I've attached a JPEG of Computer and Disk Management. The CD RW and the DVD RW are separate devices, both physical, the C: drive is a partition on the hard disk as is the I: partition, which was previously called the D. partition. The G. and H. partition are partitions on my external USB hard disk.

I want to get the I: disk back to being the D.: disk.

Disk Management the same doesn't let me rename a partition to one that already exists. How do I insert an space "empty/placeholder" and then re-name I.: to D.: ?
 
R

ross m. greenberg

tester

I've attached a JPEG of Computer and Disk Management. The CD RW and the DVD RW are separate devices, both physical, the C: drive is a partition on the hard disk as is the I: partition, which was previously called the D. partition. The G. and H. partition are partitions on my external USB hard disk.

I want to get the I: disk back to being the D.: disk.

Disk Management the same doesn't let me rename a partition to one that already exists. How do I insert an space "empty/placeholder" and then re-name I.: to D.: ?
 
A

Andy

The CD-ROM drive is currently D:.
Change it to something else; then change I: to D:.
 
R

ross m. greenberg

I tried that! Disk management does not allow me to get rid of the CD drive....

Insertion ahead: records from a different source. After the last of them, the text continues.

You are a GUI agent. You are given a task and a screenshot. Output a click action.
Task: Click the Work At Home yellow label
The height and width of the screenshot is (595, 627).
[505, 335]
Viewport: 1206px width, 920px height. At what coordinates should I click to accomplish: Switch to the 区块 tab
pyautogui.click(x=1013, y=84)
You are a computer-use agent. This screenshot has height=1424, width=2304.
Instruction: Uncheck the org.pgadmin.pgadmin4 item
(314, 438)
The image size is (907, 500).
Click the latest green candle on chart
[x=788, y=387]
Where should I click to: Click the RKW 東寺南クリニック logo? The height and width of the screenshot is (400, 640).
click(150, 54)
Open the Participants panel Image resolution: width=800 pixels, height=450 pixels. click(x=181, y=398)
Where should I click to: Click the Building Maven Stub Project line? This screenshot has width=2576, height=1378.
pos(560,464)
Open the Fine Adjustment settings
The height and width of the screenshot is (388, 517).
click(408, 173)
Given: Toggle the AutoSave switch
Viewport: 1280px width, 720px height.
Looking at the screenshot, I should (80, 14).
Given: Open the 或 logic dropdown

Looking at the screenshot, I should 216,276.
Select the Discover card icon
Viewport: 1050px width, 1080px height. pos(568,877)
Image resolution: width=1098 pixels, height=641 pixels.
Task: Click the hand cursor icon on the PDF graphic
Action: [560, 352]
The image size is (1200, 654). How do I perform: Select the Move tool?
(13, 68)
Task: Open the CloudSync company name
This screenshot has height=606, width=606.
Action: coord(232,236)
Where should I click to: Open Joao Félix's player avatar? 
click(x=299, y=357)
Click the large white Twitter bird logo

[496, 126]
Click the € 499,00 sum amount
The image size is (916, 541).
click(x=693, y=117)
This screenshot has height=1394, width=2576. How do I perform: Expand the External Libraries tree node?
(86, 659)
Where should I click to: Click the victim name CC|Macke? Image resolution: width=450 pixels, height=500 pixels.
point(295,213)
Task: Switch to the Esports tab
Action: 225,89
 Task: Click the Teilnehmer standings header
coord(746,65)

the drive I am trying to rename to D. is the "was XP" drive

it's driving me nuts!

Ross
 
R

ross m. greenberg

Success!!

It ends up that my problem was caused by otherwise useful application
installed a long time ago, PowerISO, which creates a virtual CD, and allows
you to even boot/mount an ISO image. I had forgotten that it was even
installed! I removed the application -- temporarily I'm sure -- in would
have been able to manipulate the disks and their monikers easily in disk
management.
Ross
 
R

R. C. White

Hi, Ross.

Congratulations! And thanks for the report back. ;<)

RC
--
R. C. White, CPA
San Marcos, TX
(e-mail address removed)
Microsoft Windows MVP
Windows Live Mail 2009 (14.0.8064.0206) in Win7 Ultimate x64 7000
 
G

Gene E. Bloch

Success!!

It ends up that my problem was caused by otherwise useful application
installed a long time ago, PowerISO, which creates a virtual CD, and allows
you to even boot/mount an ISO image. I had forgotten that it was even
installed! I removed the application -- temporarily I'm sure -- in would
have been able to manipulate the disks and their monikers easily in disk
management.
Ross

Yeah, I have ISO mounting software, and I keep seeing extra non-existent
drives until I remember to disable the software (e.g., in settings, make
number of drives = 0 or = disabled, depending on the program).

I make that error often enough that now I recognize the problem right away.
See, I can learn - sometimes :)

And thanks for reminding me - I just set Virtual Close Drive to disabled -
so "Drive G: BD-ROM" Drive is now gone from Explorer.
 
R

ross m. greenberg

Yeah, I have ISO mounting software, and I keep seeing extra non-existent
drives until I remember to disable the software (e.g., in settings, make
number of drives = 0 or = disabled, depending on the program).

I make that error often enough that now I recognize the problem right
away.
See, I can learn - sometimes :)

And thanks for reminding me - I just set Virtual Close Drive to disabled -
so "Drive G: BD-ROM" Drive is now gone from Explorer.

It was embarrassing, to say the least!

Now to try to figure out why I cannot post JPEG's using Windows mail...

Ross
 
G

Gene E. Bloch

Yeah, I have ISO mounting software, and I keep seeing extra non-existent
drives until I remember to disable the software (e.g., in settings, make
number of drives = 0 or = disabled, depending on the program).

I make that error often enough that now I recognize the problem right away.
See, I can learn - sometimes :)

And thanks for reminding me - I just set Virtual Close Drive to disabled -
so "Drive G: BD-ROM" Drive is now gone from Explorer.

Virtual CLONE Drive.
 
G

Gene E. Bloch

It was embarrassing, to say the least!

Now to try to figure out why I cannot post JPEG's using Windows mail...

Ross

No, just be amused!

As for the binary files, I have no real ideas. Are you trying to post JPEGs
on a binary group, or not? Maybe Windows Mail doesn't like attachments on
news postings, at least on non-binary groups.